No excuse for no presents ever!

just shortly before my 30th, my DH announced he'd not bought anything yet and I didn't mind did I? Did I 'ECK! I stamped my feet and shrieked that he'd had so much time to prepare, that he knew i was turning 30 at some point etc etc.....the day arrives and he'd booked the entire family (him, me and the kids) on a ski-ing trip, bought me a personalised number plate (not everyones taste, but I was sooo excited!), and some papmering things to enjoy in our soon to be new bathroom.....he was more than forgiven!

gingernutlover · 22/12/2008 15:43

you are completely right, fliberrtyjibbet, presents dont matter

spending a little time and effort on someone you love does though

telling somone you love that you havent had time to do somthing which has been coming for the last year shows disrespect, lack of thought and not much love in my opinion.

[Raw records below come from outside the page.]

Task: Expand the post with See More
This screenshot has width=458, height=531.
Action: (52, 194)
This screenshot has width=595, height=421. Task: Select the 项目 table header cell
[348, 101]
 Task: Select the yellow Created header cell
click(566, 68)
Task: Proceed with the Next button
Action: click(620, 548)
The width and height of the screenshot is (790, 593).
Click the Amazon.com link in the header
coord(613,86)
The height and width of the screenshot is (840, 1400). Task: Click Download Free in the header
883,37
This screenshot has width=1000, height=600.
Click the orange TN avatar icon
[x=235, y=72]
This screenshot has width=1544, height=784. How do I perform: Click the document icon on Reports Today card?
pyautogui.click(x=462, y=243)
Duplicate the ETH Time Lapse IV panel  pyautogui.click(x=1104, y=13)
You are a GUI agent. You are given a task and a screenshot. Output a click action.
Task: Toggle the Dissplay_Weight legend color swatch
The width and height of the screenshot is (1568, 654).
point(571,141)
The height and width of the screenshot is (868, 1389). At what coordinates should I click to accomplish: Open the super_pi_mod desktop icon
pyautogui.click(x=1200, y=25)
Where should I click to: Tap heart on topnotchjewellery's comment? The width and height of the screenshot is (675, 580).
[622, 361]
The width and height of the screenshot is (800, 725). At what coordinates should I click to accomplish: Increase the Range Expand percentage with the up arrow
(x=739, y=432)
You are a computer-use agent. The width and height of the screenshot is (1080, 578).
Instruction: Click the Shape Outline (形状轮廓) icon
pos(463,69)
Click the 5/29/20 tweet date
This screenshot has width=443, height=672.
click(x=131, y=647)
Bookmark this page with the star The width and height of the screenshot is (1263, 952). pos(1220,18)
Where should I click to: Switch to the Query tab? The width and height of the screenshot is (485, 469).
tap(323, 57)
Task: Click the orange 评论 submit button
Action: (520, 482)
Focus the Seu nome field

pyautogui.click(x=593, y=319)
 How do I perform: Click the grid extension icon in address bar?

Writing down 10 things you love about someone, offering to clean the house and cook the dinner, getting up with the kids xmas day, an IOU etc dont cost a thing, but they take time, effort and thought.

QueenEagle · 22/12/2008 15:44

This happened to me last year and was the final nail in the coffin for me. Even though I have struggled on for another year, things have happened recently which have made me realise I have to get out of this marriage NOW.

I gave dh his presents last year with the kids and was waiting expectantly for him to give me mine.......and he said he sort of didn't have the time or know what to get me. I felt like I had been worthless of his time and effort and it really hurt, and if I am honest it still hurts even a year later.

No excuse for this in my book.

But for me it will be a New Year, new start.